I feel like I lost my identity -- all my interests and activities have been put on hold and I've been crying a lot and feeling very alone. This feeling is especially worse when I don't get a lot of (or any) sleep at night and end up having to sleep when DD sleeps during the day/evening. Staying at home sleeping the day away is so depressing to me and I don't know what to do about it. Also, I end up staying up with DD all night long in her nursery feeding her and trying to get back to sleep and sitting in her dark room alone all night is really getting to me. I've started to dread the night time and I can't wait for the sun to come up every morning.
I'm breastfeeding and because I have to be constantly on call to feed her, I'm feeling a bit like a prisoner. It's getting to the point where I don't know if I can breastfeed anymore because I need some mental relief from all of this.
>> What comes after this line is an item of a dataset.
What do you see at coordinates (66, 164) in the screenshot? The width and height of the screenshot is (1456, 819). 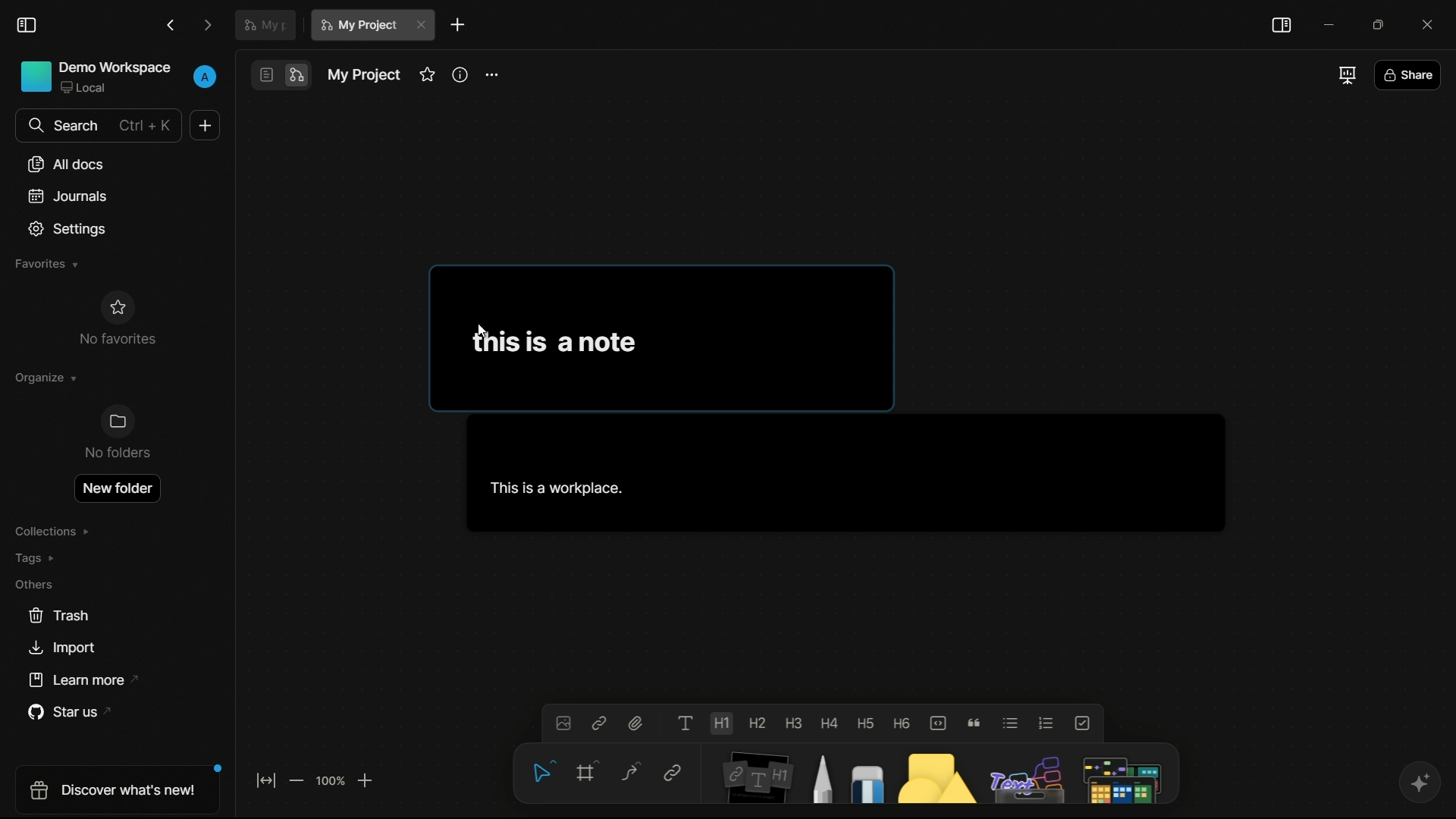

My DH is so helpful and supportive, but he's already back to work and it's important that he gets sleep at night. So I'm left to deal with DD on my own all night and while DH is working.
I absolutely adore my DD and in no way resent her or have bad feelings towards her, but I'm having a terribly hard time adjusting to having her in my life and having my life be so different. I'm on maternity leave for 12 weeks and I'm just wondering what I'm going to do all of this time.
Has anyone else felt this way? Will these feelings go away as I continue to adjust? I'm scared that this will lead to a full on depression and want to keep this in check before it gets worse.
Any help you could give would be much appreciated.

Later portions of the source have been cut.